Stored entries:
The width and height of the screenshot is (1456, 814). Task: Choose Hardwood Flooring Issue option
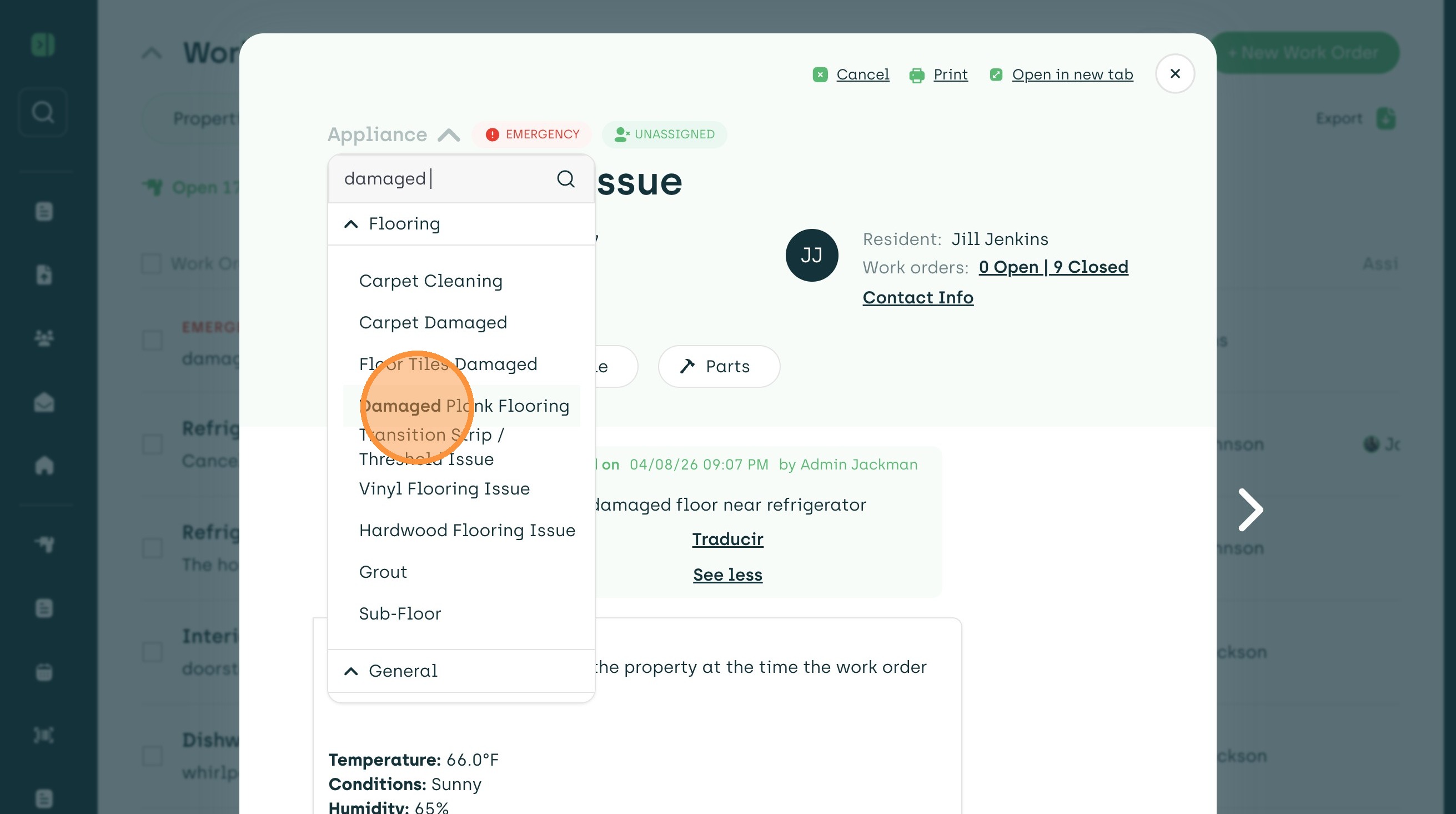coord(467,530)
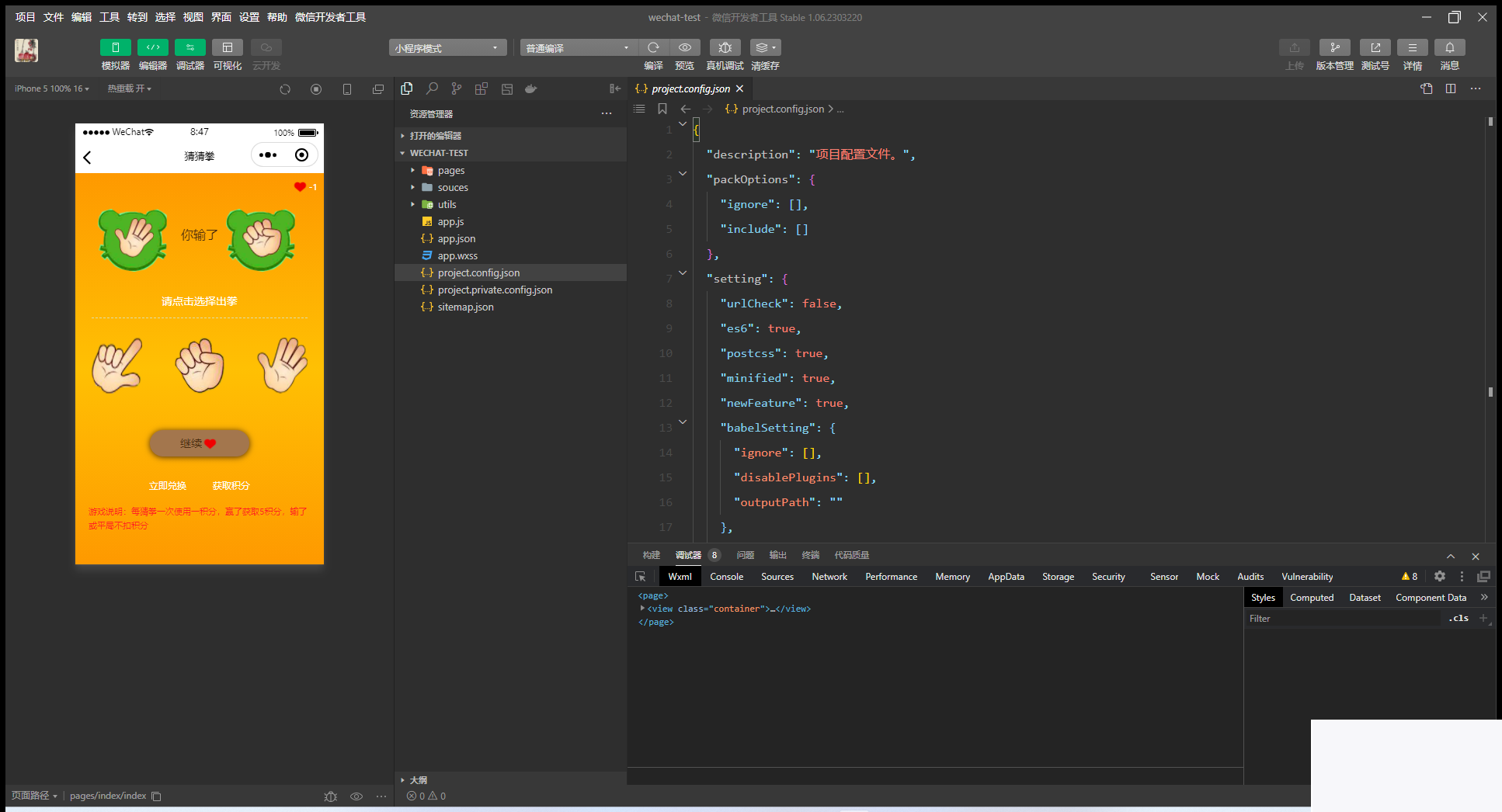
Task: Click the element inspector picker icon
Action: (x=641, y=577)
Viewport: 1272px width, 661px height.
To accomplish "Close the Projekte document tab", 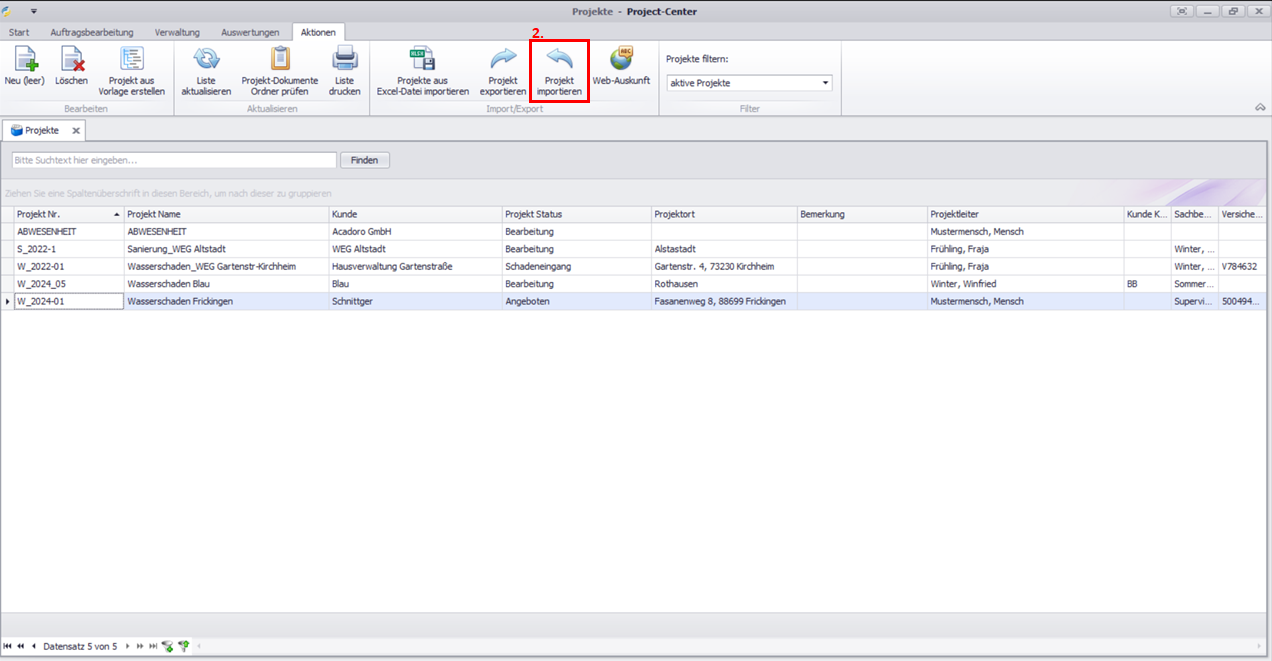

WHAT TO PRODUCE → Arrange every line of the material above as a numbered list, leaving out blank lines. Omit the pictures from your answer.

REPLY →
1. The width and height of the screenshot is (1456, 814). Task: Choose Hardwood Flooring Issue option
2. coord(467,530)
3. Task: Click the element inspector picker icon
4. Action: (x=641, y=577)
5. Viewport: 1272px width, 661px height.
6. To accomplish "Close the Projekte document tab", 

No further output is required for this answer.